Nearly 20 years later, I revisited Petaluma High to discuss with Madame how the production resulted in me being kicked out of school.
“I seem to recall we had a few things added to that scene,” Wadsworth said in a leading manner. Then she paused, set her jaw and said, “It was the rubber chicken.”
Our interpretation revisited the final war room scene — the doomsday device was about to be detonated and an intern character created for my pal Gabe Faur-Brac announced “Wait! I can’t die yet, I’m still a virgin!” We all were, but with Faur-Brac’s nervous demeanor and then-fashion sense it seemed particularly evident (he eventually grew into a handsome theater professional in New York City and has certainly rectified the situation). The line got an easy laugh from the teenage set, which turned into a roar when I produced a rubber chicken from my coat, tossed it to Faur-Brac. I will not conjecture here what this moment meant to either the actor or the audience, but suffice it to say, I was in trouble.
“I had no idea the rubber chicken was coming,” Wadsworth recalled shaking her head. “That wasn’t planned. It was unbelievable. There was nothing I could say that would make you think ‘Maybe, this is not appropriate.’ You just did not get it.”
What we did get was suspended from school for a week — a whole passel of us (Gabe, Carl, Justin — others surely). This was a small price to pay for the infamy that I played to great social advantage until I dropped out a year later to sidestep an expulsion that had loomed since discovering theater-of-the-absurd. It was only when I visited Madame that I learned that she too had been reprimanded.
“I had only been here two years, so I was still making sure I wasn’t getting my ass kicked out of here,” she recalled. That’s when I realized for the first time that she was only in her 20s when my my pals and pulled our stunt — a ribald act of juvenalia, which given our rural, small town and the conservative cultural climate of the mid-80s, could very well have cost Madame her job.
At 34-years-old, it finally occurred to me to apologize.

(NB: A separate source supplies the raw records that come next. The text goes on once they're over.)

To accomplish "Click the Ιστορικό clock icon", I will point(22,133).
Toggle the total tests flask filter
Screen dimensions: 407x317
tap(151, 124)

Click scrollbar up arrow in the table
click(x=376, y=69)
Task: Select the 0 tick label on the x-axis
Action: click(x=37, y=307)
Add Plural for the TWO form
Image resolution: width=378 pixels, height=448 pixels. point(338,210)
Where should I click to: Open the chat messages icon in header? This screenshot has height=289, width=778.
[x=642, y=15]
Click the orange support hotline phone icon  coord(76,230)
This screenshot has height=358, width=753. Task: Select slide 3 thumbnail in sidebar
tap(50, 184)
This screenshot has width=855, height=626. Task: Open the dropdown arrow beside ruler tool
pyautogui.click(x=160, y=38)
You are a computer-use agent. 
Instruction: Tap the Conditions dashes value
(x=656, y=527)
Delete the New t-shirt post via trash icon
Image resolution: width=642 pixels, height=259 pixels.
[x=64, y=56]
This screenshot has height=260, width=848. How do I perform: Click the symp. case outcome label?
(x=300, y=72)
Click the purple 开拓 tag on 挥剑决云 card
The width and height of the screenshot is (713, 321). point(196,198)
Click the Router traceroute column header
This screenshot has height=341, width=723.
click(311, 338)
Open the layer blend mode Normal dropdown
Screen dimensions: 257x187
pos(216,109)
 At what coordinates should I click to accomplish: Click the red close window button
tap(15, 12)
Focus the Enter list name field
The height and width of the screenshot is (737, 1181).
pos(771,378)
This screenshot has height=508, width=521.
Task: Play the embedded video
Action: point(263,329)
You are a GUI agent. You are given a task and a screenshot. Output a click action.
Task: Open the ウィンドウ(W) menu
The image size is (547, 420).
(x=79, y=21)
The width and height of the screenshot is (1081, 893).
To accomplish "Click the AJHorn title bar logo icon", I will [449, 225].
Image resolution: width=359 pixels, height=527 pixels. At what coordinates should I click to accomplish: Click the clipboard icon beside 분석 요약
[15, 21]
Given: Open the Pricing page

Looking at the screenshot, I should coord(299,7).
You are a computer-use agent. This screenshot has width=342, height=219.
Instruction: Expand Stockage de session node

She accepted. We laughed. I wished I had Gabe’s chicken with me.
Later, we discussed the cyclical nature of life, which I had observed weeks prior while driving through Marin County. Tremulously pinching the shoulder of Sir Francis Drake Blvd., I spied a sandwich board in front of Drake High that read “The Drake Theatre Ensemble presents Dr. Strangelove.”
I bought a ticket and was soon enthralled by a cavalcade of about 40 teenagers reenacting the film. Their Dr. Strangelove, a young woman, was excellent as was most of their rambunctious production. It made me think, however, that at the age that my pals and I were chasing skirts in the graveyard, these kids were watching the World Trade Center reduced to cinders. No wonder Dr. Strangelove was back, his leather-clad hand groping the scenery for something, anything to hang on to.
My own Strangelove incident has proven seminal in my personal mythology and I’ve often revisited it, admittedly making nips and tucks or embellishing it as the moment (or booze) seemed to require. Sure, it’s kind of pathetic but no more than the football star recounting some fateful touchdown.
So much of our life scripts are authored in adolescence and often when we’re not paying attention. Back then, I could barely see above the collar of my trench coat let alone my frothing ego, so it was only recently when I realized that, no matter how I spun the heroic tale of having been suspended for my art, there has always been a sort of a spiritual co-author I’ve left uncredited… The one who contributed the real punchline to the story (sans poultry, of course); the one who knew that a particular nervy lad might eventually grow up and someday be grateful for the guidance of a teacher he had cast as the bad guy in his school boy drama. It’s a bit overdue but “Brava, Madame Wadsworth. Brava.”